*** Reading text ***

This implies two classes of models: the large neural network for prediction and a smaller, sparsified model for understanding [00:30:59].
Complexity as Incompressible Representations
Complexity science and deep learning both deal with “incompressible representations” [00:41:30]. While simple rule systems with symmetries typify the physical world, the complex world involves “elaborate rule systems and broken symmetries and evolving initial conditions” [00:42:01]. Historically, complexity science has managed this by “taking averages” or looking at bulk properties, but neural networks may allow for “slightly less Draconian averages” [00:42:38].
Constructs and Schemas
David Krakauer defines complex systems as entities that “encode reality” and “encode history” [00:48:10]. Unlike a rock, which contains no information about its environment, a microbe or human brain holds “simulacra” or “mirrors of reality,” reflecting 3.5 billion years of history [00:48:18]. These are “parsimonious encodings” or “schemas” of reality [00:48:51]. In this sense, a complex system is a “theorizer of the world,” and training a deep neural network is akin to creating such a theory or “organism” [00:50:27].
Meta-Occam
Occam’s Razor, the principle of choosing the simplest explanation, is a heuristic widely applied in physical sciences [01:09:36]. However, in the complex world, which is “full of these horrible High Dimensions which seem irreducible,” Occam’s Razor “doesn’t seem to apply” to the final object [01:10:41].
Krakauer introduces Meta-Occam: “There are domains of human inquiry where the parsimony is in the process not in the final object” [01:11:19].
- Physics: Has parsimonious theories of objects (e.g., the atom) [01:12:57].
- Complexity Science: Seeks “parsimonious theories for generating complicated objects” [01:13:30]. Examples include evolution by natural selection and reinforcement learning, which are simple processes that can produce arbitrarily complex objects [01:13:50].

*** End of Reading text ***

- _Exercises to complete_
1/ In the text on complexity and deep learning, what name does Krakauer give to the idea that parsimony lies in the process rather than in the final object?
2/ List every section heading in the text on complexity and deep learning.
3/ Pick up the text on complexity and deep learning right after its last sentence and keep it going.

*** Source material ***

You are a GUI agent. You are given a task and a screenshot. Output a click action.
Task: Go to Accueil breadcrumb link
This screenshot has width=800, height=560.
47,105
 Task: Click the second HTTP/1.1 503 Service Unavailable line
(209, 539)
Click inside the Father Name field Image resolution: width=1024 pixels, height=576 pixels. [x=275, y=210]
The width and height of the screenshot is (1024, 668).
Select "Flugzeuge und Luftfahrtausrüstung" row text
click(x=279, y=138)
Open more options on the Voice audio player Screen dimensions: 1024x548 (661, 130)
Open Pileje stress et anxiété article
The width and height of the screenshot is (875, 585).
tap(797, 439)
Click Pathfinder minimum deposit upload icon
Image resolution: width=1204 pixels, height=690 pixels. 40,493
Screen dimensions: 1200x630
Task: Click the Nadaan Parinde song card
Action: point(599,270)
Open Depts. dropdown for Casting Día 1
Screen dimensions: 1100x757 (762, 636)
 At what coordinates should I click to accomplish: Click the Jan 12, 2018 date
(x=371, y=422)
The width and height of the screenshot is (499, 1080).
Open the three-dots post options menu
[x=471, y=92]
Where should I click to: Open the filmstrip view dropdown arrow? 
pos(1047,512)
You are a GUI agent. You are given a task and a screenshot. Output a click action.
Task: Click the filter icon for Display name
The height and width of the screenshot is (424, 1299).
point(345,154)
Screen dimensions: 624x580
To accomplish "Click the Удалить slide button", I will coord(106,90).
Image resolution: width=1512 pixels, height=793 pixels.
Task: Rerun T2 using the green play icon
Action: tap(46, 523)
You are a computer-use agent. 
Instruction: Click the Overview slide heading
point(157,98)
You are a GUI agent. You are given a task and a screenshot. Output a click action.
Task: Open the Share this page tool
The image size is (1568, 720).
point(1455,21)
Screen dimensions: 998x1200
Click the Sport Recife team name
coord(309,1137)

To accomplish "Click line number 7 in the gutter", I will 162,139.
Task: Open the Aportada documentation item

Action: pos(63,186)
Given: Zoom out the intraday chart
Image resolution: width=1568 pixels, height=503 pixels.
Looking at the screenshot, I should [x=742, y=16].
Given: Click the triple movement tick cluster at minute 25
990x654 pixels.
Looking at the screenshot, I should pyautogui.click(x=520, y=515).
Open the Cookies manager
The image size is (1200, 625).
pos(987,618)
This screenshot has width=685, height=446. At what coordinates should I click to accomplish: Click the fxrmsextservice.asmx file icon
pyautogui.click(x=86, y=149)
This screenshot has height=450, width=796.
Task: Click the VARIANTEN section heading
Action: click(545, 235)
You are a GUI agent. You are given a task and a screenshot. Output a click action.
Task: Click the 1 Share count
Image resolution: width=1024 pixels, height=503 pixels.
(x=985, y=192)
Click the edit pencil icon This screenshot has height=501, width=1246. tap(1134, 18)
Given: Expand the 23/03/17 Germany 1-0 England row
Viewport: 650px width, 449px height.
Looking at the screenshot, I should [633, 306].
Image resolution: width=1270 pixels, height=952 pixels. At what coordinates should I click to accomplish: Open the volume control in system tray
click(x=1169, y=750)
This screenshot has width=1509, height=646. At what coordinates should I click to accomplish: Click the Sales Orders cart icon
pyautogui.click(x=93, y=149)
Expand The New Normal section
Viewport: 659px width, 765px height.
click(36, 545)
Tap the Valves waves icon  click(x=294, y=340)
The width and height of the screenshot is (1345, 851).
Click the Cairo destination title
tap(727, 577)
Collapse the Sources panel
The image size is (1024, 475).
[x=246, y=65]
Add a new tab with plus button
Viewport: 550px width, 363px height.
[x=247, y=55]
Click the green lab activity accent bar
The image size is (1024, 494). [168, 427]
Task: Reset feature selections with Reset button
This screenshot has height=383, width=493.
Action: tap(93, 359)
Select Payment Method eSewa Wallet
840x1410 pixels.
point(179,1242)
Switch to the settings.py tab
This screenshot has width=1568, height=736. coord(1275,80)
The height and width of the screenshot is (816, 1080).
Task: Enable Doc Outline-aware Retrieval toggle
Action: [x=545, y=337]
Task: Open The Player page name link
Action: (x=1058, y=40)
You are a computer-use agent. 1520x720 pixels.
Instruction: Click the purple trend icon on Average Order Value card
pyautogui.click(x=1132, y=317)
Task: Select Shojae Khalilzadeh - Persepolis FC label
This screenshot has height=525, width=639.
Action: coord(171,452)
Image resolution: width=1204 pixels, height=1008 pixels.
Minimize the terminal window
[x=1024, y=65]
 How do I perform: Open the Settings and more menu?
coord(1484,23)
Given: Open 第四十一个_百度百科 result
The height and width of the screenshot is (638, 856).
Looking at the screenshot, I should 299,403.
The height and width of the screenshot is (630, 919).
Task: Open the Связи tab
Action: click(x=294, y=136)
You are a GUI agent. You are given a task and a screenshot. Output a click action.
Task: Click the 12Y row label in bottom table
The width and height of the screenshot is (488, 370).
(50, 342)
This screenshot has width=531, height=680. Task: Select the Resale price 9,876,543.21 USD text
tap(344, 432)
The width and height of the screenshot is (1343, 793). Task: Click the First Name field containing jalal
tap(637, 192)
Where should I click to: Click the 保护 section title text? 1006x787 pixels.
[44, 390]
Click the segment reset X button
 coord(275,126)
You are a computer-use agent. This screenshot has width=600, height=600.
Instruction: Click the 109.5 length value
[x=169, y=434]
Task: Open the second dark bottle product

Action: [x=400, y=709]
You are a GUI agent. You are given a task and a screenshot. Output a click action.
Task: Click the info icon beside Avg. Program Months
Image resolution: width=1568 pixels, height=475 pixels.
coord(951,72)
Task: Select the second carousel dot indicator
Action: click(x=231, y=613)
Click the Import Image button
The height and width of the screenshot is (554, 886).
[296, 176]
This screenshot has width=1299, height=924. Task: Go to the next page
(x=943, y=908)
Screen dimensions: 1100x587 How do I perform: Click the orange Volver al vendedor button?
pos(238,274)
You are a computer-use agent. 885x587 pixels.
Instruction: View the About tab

*** End of Source material ***

- _Replies_
1/ Meta-Occam

2/
Complexity as Incompressible Representations
Constructs and Schemas
Meta-Occam

3/
This reflects a fundamental difference: physical theory has “infinite models for minimal objects,” while complexity science has “parsimonious metal outcome” (processes) but “very non-parcimonious objects” [01:14:50]. Thus, complexity science can be seen as “the search for meta Alchemist processes” [01:15:08].
AI and Societal Risks
The discussion also touched on the perceived “existential risk” of AI [01:17:21]. While acknowledging that more powerful machine intelligence will likely emerge, the current “overheated speculations” about AI’s capabilities are seen as marketing [01:18:27].
More immediate and tangible risks include:
- Misuse of Narrow AI: Examples include the development of sophisticated police states [01:19:03].
- Idiocracy Risk: As AI takes over more tasks, humans may “stop up investing in achieving those intellectual skills,” potentially leading to a societal devolution [01:20:01].
- Acceleration of “Game A”: AI could accelerate current societal trajectories, potentially bringing humanity closer to global catastrophic risks faster [01:21:20].
However, historical precedent from technologies like genetic engineering, nuclear weapons, and automobiles suggests that humanity has a track record of developing “small regulatory interventions” that minimize risks [01:24:05]. The proliferation of AI could lead to the development of “info agents” that filter the “flood of sludge” online, creating a “constructive network of mutual curation” [01:28:47].